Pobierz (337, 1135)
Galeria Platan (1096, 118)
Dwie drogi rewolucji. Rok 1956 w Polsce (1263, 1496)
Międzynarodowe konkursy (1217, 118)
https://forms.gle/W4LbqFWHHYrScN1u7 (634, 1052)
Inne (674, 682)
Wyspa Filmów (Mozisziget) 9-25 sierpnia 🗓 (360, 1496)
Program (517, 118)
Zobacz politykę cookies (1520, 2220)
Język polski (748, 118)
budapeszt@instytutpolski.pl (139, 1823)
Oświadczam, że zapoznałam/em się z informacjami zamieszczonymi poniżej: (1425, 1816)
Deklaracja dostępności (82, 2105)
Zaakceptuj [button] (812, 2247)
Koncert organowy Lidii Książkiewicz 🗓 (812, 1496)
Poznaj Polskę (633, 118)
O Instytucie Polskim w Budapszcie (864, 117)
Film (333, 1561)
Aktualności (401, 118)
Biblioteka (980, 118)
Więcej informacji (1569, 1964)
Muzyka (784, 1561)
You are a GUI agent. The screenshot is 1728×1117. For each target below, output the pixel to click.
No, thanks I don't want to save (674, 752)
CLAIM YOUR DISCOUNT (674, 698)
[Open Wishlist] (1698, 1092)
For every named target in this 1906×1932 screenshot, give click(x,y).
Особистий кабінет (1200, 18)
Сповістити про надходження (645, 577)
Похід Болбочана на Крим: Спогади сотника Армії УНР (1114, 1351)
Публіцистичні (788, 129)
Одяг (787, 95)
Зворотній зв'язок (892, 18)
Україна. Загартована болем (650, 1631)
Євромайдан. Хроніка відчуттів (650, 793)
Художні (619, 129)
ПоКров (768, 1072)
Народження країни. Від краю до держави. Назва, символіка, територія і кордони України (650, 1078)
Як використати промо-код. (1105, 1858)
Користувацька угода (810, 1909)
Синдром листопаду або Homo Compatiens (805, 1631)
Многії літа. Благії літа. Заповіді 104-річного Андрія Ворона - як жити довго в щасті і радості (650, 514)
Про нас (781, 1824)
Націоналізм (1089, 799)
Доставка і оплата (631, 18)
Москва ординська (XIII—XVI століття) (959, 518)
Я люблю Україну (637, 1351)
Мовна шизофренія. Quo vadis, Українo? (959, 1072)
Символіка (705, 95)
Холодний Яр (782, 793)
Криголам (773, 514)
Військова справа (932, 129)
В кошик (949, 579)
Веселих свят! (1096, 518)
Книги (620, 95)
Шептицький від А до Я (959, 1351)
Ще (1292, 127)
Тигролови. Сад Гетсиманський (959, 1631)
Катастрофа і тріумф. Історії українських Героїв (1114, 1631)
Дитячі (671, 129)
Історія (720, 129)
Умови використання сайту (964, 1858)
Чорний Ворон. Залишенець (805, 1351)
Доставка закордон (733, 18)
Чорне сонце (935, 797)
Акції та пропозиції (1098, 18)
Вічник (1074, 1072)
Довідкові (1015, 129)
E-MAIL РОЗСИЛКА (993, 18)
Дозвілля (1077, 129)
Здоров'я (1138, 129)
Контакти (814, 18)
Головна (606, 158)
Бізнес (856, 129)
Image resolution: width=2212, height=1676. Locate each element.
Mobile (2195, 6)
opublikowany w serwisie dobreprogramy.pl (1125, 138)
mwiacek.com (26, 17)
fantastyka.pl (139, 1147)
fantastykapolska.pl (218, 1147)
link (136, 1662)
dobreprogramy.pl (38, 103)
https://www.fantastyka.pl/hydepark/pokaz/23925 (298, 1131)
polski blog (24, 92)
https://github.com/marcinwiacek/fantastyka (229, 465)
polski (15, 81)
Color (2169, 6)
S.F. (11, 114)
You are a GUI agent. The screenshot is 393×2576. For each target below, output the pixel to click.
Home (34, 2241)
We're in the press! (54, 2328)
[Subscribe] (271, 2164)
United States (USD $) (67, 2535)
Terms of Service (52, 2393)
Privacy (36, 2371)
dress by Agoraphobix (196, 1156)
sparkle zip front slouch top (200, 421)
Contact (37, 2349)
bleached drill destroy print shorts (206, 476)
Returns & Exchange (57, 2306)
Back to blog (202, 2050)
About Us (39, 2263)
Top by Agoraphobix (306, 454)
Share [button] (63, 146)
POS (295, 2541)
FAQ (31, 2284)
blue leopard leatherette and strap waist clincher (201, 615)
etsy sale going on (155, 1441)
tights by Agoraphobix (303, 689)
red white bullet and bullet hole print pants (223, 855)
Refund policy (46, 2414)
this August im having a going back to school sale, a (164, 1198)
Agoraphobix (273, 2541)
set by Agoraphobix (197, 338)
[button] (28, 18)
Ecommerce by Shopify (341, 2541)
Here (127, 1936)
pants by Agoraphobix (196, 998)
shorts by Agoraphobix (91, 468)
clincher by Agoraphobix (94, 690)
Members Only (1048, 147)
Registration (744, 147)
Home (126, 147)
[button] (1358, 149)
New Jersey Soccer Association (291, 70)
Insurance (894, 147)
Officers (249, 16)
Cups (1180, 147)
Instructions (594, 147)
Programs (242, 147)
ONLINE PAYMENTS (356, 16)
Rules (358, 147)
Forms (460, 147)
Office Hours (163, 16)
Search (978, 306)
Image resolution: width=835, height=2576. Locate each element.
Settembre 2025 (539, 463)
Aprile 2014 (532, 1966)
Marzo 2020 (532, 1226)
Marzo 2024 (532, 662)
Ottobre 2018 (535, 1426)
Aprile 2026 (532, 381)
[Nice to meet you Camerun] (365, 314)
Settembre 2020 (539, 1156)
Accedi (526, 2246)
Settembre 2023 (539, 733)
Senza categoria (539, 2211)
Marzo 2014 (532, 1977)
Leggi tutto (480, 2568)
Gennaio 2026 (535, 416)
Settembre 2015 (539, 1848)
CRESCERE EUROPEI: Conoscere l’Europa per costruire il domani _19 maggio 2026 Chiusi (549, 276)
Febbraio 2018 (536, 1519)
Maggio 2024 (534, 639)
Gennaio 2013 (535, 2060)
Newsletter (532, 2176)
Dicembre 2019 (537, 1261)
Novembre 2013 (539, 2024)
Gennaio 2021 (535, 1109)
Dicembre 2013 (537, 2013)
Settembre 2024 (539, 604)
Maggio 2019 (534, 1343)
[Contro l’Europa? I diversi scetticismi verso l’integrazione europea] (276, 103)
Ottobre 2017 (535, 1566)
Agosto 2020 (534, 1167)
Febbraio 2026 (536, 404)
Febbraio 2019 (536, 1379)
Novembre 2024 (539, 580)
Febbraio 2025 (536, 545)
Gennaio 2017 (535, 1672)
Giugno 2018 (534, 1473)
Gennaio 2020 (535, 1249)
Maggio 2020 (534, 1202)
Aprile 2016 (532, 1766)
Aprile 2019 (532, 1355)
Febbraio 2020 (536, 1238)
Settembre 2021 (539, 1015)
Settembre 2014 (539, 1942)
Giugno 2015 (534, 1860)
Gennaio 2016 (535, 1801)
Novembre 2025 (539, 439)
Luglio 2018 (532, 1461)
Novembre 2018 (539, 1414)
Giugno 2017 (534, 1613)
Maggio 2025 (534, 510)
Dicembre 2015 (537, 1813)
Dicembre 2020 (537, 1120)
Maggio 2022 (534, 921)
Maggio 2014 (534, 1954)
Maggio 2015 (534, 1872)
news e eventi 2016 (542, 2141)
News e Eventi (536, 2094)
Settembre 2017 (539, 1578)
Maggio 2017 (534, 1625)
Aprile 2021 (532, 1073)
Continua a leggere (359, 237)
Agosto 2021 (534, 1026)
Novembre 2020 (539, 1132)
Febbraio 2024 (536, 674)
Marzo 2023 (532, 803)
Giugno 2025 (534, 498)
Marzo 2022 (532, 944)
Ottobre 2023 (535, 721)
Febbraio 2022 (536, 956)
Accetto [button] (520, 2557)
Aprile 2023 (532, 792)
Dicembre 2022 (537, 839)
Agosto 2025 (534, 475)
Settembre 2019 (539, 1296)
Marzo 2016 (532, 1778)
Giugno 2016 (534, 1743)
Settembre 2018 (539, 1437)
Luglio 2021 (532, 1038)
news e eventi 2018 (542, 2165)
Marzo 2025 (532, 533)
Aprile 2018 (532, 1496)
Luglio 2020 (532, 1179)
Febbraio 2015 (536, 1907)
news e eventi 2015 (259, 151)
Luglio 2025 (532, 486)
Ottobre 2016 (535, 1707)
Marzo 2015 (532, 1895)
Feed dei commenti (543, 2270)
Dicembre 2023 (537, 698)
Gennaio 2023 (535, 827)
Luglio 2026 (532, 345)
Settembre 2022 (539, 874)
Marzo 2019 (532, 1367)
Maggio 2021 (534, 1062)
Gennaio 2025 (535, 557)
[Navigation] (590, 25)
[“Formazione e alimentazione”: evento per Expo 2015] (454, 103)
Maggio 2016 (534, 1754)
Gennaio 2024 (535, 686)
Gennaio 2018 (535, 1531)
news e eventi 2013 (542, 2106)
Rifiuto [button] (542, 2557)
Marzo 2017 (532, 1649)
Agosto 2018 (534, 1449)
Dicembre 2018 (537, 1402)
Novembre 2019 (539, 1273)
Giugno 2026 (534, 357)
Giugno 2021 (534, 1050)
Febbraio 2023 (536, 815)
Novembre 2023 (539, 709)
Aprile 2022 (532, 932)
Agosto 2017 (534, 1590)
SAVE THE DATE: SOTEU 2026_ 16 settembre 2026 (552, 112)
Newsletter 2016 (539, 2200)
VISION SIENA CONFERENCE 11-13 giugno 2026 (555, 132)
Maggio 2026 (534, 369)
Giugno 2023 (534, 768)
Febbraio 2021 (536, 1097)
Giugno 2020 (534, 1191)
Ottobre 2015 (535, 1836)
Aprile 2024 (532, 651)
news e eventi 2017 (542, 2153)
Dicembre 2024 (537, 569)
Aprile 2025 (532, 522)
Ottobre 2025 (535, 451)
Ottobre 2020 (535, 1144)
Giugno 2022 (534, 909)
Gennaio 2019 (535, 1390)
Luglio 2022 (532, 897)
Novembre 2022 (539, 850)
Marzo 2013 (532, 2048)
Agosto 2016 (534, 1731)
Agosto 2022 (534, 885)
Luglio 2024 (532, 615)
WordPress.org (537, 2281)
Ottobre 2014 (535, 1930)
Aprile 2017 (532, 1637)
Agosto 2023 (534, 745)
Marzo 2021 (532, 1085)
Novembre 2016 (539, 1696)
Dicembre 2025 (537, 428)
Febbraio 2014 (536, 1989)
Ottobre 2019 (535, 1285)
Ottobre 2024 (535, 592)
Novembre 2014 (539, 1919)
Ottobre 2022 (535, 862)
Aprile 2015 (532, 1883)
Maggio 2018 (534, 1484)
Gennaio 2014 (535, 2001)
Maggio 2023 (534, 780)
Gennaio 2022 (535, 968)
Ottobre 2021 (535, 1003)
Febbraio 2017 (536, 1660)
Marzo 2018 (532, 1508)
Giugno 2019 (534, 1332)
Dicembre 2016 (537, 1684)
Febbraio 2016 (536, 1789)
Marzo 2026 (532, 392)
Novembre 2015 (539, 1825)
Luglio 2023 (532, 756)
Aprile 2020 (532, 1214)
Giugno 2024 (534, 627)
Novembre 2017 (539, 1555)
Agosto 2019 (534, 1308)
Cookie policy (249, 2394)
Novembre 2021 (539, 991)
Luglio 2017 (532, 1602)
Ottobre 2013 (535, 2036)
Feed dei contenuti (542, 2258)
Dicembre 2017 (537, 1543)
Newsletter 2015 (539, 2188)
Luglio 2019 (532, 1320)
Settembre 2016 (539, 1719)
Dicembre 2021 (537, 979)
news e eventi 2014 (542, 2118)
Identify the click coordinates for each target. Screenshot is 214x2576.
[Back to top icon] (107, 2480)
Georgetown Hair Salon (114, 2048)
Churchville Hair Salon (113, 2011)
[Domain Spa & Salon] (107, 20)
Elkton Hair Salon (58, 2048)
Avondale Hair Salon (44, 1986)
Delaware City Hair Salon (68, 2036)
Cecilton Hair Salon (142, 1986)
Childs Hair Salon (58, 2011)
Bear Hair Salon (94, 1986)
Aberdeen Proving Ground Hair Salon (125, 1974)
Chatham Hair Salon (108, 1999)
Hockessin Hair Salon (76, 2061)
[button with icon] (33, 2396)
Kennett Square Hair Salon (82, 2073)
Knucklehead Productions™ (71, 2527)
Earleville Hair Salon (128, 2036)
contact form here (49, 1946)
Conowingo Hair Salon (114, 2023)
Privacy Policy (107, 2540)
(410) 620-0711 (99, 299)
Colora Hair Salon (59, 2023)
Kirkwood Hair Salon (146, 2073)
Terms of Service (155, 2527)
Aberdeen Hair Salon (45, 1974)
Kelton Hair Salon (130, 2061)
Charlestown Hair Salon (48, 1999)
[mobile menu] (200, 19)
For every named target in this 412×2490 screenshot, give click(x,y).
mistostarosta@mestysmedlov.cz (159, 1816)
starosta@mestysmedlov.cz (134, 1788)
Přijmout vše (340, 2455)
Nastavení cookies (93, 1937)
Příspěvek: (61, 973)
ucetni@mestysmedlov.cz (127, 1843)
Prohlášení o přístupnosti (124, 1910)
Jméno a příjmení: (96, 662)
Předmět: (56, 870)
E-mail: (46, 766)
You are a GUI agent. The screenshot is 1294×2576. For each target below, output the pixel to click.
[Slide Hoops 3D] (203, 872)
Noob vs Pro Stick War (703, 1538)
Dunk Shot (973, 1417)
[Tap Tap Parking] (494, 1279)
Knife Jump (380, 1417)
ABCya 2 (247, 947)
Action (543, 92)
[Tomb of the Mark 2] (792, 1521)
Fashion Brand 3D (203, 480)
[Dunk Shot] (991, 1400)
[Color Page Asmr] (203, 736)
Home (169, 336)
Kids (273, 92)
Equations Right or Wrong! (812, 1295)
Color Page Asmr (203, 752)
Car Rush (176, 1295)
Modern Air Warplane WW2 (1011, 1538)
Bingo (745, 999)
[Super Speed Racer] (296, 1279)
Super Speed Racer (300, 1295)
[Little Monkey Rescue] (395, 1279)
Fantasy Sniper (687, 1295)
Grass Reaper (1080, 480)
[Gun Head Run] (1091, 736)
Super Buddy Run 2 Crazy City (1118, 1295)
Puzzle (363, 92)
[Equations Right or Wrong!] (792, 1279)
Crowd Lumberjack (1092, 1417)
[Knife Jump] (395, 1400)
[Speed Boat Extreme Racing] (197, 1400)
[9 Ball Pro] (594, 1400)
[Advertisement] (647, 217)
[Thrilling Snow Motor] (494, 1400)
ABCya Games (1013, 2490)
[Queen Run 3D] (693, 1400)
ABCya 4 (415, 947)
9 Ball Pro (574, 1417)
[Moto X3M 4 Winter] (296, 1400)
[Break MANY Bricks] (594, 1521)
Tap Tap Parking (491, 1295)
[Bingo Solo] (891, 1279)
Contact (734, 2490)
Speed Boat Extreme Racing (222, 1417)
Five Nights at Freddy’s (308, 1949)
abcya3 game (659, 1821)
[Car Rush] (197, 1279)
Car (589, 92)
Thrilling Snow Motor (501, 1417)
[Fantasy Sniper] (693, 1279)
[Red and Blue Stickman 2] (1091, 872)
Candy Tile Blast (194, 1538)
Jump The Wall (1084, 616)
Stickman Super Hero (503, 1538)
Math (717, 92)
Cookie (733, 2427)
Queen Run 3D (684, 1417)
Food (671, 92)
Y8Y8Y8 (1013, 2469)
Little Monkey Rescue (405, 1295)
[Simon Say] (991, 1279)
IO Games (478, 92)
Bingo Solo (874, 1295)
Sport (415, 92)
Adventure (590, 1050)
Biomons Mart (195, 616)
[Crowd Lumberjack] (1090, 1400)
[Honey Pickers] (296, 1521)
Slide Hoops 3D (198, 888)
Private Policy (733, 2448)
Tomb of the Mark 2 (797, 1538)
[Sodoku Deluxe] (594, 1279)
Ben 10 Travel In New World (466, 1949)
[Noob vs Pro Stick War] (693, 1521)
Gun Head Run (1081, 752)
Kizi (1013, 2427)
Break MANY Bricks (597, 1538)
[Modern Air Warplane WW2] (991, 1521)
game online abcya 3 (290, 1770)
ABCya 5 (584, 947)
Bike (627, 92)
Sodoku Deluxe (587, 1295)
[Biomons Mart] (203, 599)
* * * *
## Brief
Reproduce, exactly as they stand in the data above, the lines from the one that holds "news e eventi 2018 (542, 2165)" to the one that holds "Ottobre 2019 (535, 1285)", inclusive.

## Response
news e eventi 2018 (542, 2165)
Marzo 2025 (532, 533)
Aprile 2018 (532, 1496)
Luglio 2020 (532, 1179)
Febbraio 2015 (536, 1907)
news e eventi 2015 (259, 151)
Luglio 2025 (532, 486)
Ottobre 2016 (535, 1707)
Marzo 2015 (532, 1895)
Feed dei commenti (543, 2270)
Dicembre 2023 (537, 698)
Gennaio 2023 (535, 827)
Luglio 2026 (532, 345)
Settembre 2022 (539, 874)
Marzo 2019 (532, 1367)
Maggio 2021 (534, 1062)
Gennaio 2025 (535, 557)
[Navigation] (590, 25)
[“Formazione e alimentazione”: evento per Expo 2015] (454, 103)
Maggio 2016 (534, 1754)
Gennaio 2024 (535, 686)
Gennaio 2018 (535, 1531)
news e eventi 2013 (542, 2106)
Rifiuto [button] (542, 2557)
Marzo 2017 (532, 1649)
Agosto 2018 (534, 1449)
Dicembre 2018 (537, 1402)
Novembre 2019 (539, 1273)
Giugno 2026 (534, 357)
Giugno 2021 (534, 1050)
Febbraio 2023 (536, 815)
Novembre 2023 (539, 709)
Aprile 2022 (532, 932)
Agosto 2017 (534, 1590)
SAVE THE DATE: SOTEU 2026_ 16 settembre 2026 (552, 112)
Newsletter 2016 (539, 2200)
VISION SIENA CONFERENCE 11-13 giugno 2026 (555, 132)
Maggio 2026 (534, 369)
Giugno 2023 (534, 768)
Febbraio 2021 (536, 1097)
Giugno 2020 (534, 1191)
Ottobre 2015 (535, 1836)
Aprile 2024 (532, 651)
news e eventi 2017 (542, 2153)
Dicembre 2024 (537, 569)
Aprile 2025 (532, 522)
Ottobre 2025 (535, 451)
Ottobre 2020 (535, 1144)
Giugno 2022 (534, 909)
Gennaio 2019 (535, 1390)
Luglio 2022 (532, 897)
Novembre 2022 (539, 850)
Marzo 2013 (532, 2048)
Agosto 2016 (534, 1731)
Agosto 2022 (534, 885)
Luglio 2024 (532, 615)
WordPress.org (537, 2281)
Ottobre 2014 (535, 1930)
Aprile 2017 (532, 1637)
Agosto 2023 (534, 745)
Marzo 2021 (532, 1085)
Novembre 2016 (539, 1696)
Dicembre 2025 (537, 428)
Febbraio 2014 (536, 1989)
Ottobre 2019 (535, 1285)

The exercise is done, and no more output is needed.